Members of the Hells Angels may also wear a diamond-shaped "one-percenter" patch which reflects the club's recognition that its members are among the one percent of non-law abiding outlaws, prosecutors said.
Much like a fraternity, prospective members are brought into chapters through a lengthy process designed to measure the person's commitment to the Hells Angels and to guard against law enforcement infiltration, prosecutors said.
According to prosecutors, after associating with the Hells Angels for a period of time, prospective members may be identified as a "hang-around" and may do menial tasks to gain the respect of the members.
After a period of time, these hang-arounds may be sponsored by a Hells Angel member and may then become a "prospect" for that chapter. While a prospective member, one must follow the orders of full-patched members and run various errands, according to prosecutors. This can include participation in legal and illegal activities.
Eventually the "prospect" may be allowed to become a full member, but that's only possible with a unanimous vote of all chapter members, the indictment stated.
Hells Angels who are not members, including members' girlfriends and wives, may wear the number 81 as in "Support 81." The numbers stand for the respective positions in the alphabet of H and A.

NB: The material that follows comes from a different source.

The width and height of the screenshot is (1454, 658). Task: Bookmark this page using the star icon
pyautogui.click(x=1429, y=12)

Like other Hells Angels chapters, the Rock Hell City Nomad Chapter paid dues and assessments to the national Hells Angels, prosecutors said. Money was raised locally from the sale of support gear at parties, including items such as T-shirts and stickers, according to the indictment. Funding from members was also used to create a legal defense fund to cover members' criminal legal fees, including, but not limited to, acts of violence, prosecutors said.

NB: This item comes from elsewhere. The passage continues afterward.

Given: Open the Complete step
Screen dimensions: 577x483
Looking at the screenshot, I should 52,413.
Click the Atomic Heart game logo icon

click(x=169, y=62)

According to the indictment, funding for the Rock Hell City Nomad Chapter was also generated through illegal activities and kickbacks.
After its formation, the Rock Hell City Nomad Chapter began to "patch over" various Outlaw Motorcycle Gang Chapters into the Red Devils Motorcycle Club, which was a Hells Angels support club, according to the indictment. Support clubs support Hells Angels through attending various functions, taking orders from the Hells Angels and providing security for the chapters, prosecutors said.
The RDMC was required to pay a monthly assessment to the local Hell Angels chapter, the indictment stated.
If a member gets kicked out of a Hells Angels chapter, they are required to "outdate" or color-over tattoos which served as vestments of membership in Hells Angels, prosecutors said.
The Rock Hell City Nomad Chapter utilized clubhouses in Fort Mill, Rock Hill, and West Columbia.
Prosecutors said the Rock Hell City Nomad Chapter engaged in intimidation, extortion, narcotics distribution, money laundering, arson, trafficking in stolen goods, prostitution, and firearms trafficking.
Prosecutors said members of the local chapter promoted "a climate of fear and keeping victims, potential informants, witnesses, and others in fear of the Hells Angels and in fear of its members and associates through violence and threats of violence."